I crossed Market, which had no traffic I could see other than occasional buses and lines of young, often unmasked bicyclists pedaling past in segments of three, five, six. Alexander Book Company had not boarded their windows, but had covered them on the inside with brown paper so they looked as blank and desolate as if they had. Someone wrapped in a sleeping bag slumped in their doorway.

There were things I wanted to pick up, so I took the long way home, climbing the hill back all the way to Polk Street and going into the Golden Market to pick up vegetable oil, celery, and a tin of anchovies. Outside, I kept having to pause and lift my mask to breathe fresh air. As I said, I’ve never been able to stand my mouth and nose being covered, and wearing a face mask exhausts me.

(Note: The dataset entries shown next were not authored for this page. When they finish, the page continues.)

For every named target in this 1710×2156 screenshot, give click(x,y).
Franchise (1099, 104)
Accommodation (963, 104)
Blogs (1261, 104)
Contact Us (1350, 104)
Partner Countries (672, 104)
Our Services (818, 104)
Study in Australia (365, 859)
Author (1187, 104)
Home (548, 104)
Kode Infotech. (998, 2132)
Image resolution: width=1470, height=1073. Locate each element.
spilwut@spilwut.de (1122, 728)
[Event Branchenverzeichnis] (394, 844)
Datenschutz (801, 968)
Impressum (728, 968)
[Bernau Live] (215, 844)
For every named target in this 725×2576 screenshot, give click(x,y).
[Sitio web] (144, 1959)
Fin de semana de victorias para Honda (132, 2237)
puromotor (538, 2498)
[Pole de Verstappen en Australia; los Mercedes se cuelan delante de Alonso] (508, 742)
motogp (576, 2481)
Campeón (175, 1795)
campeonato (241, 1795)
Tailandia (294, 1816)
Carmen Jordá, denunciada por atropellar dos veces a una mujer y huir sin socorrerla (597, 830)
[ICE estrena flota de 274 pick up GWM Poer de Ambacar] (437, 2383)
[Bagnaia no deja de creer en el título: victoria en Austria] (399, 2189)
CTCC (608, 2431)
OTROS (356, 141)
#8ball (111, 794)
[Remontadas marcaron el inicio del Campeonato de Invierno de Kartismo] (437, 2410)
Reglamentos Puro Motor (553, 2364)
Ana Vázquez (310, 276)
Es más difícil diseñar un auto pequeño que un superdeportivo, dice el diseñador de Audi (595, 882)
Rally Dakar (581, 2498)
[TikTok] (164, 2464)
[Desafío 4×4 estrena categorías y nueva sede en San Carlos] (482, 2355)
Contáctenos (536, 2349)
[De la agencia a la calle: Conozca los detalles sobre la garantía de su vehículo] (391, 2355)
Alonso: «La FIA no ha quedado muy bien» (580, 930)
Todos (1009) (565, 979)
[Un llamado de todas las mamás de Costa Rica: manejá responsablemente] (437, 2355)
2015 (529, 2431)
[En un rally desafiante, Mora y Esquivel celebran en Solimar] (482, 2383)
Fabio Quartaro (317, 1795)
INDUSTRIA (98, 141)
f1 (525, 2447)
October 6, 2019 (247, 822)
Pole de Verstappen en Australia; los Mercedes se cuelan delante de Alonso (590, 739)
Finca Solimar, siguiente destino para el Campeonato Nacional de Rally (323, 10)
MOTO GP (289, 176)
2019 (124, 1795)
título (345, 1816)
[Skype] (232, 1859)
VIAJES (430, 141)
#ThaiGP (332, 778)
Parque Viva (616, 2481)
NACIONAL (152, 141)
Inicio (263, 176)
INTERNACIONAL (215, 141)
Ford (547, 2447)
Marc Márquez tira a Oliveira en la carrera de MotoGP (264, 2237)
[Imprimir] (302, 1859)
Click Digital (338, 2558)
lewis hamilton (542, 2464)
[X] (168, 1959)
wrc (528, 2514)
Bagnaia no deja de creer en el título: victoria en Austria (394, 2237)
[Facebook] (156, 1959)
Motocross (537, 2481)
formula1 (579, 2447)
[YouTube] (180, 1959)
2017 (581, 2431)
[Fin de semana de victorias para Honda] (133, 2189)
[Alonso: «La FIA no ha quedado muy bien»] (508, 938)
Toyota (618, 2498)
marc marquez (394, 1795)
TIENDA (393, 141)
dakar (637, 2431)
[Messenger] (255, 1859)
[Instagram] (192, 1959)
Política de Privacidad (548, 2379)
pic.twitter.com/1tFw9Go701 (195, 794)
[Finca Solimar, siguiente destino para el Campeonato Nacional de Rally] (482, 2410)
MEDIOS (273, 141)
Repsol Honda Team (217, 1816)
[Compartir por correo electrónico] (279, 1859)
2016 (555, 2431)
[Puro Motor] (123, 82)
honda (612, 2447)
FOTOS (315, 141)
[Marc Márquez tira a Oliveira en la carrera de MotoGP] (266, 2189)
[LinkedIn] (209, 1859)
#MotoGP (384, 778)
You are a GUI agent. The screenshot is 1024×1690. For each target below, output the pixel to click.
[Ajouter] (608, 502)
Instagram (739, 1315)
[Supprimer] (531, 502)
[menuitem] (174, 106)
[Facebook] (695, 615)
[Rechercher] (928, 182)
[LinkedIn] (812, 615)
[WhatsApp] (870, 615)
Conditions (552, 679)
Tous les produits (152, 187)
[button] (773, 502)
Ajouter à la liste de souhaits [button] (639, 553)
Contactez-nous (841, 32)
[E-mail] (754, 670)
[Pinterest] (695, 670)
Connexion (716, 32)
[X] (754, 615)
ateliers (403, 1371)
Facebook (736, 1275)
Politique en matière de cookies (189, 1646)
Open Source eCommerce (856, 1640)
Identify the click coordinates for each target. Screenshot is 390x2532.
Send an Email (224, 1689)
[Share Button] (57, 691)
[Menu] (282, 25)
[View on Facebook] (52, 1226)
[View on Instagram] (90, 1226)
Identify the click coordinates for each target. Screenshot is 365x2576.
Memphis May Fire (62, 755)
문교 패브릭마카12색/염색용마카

Michael is still filling his days organizing and cleaning. As soon as I walked in he wanted help taking down and cleaning the light fixtures in the kitchen and bathroom, an exhausting, harrowing chore. This apartment is over a century old and the ceilings are high. We borrowed a ladder. Michael climbed up, and, as I held his waist to secure his balance, unscrewed the kitchen light fixture and lifted it down to me so I could give it a wash. Then the long, nerve-wracking ordeal of climbing the ladder again and getting the glass fixture screwed securely back into place so it doesn’t fall on our heads during the next tremor. The bathroom fixture defeated us. I’m afraid the screws were rusted. Michael had to content himself with running a sponge over it. We are both too old for this, and the ladder too short.

As I’d promised, I made beignet dough last night for today’s breakfast, then I used up the avocados for guacamole and made some black bean nachos. We opened a nice bottle of pinot noir, which we had with our meal. Like all good wines, a glass of it leaves you with a sense of security and well-being. We watched Montalbano, listened to the eight o’clock howl as darkness fell.

Outside we could hear the gazebo people laughing and clinking glasses. “Bastards,” Michael muttered.

“You’d like them if you talked to them,” I said. “You always do.”

“No I wouldn’t.”

“Yes you would and we both know it.” Michael is a curmudgeon only in the abstract.

This morning the beignet dough bulged beneath its plastic covering in the refrigerator. I fried up some beignets to have with my coffee. Later I’ll make some more and leave a plate of them, liberally dusted with powdered sugar, outside some of our neighbors’ doors. Outside the usual mountain of fog marches past in the west, but breaks up overhead into white puffs of clouds against blue sky, and sun hits the buildings in the distance.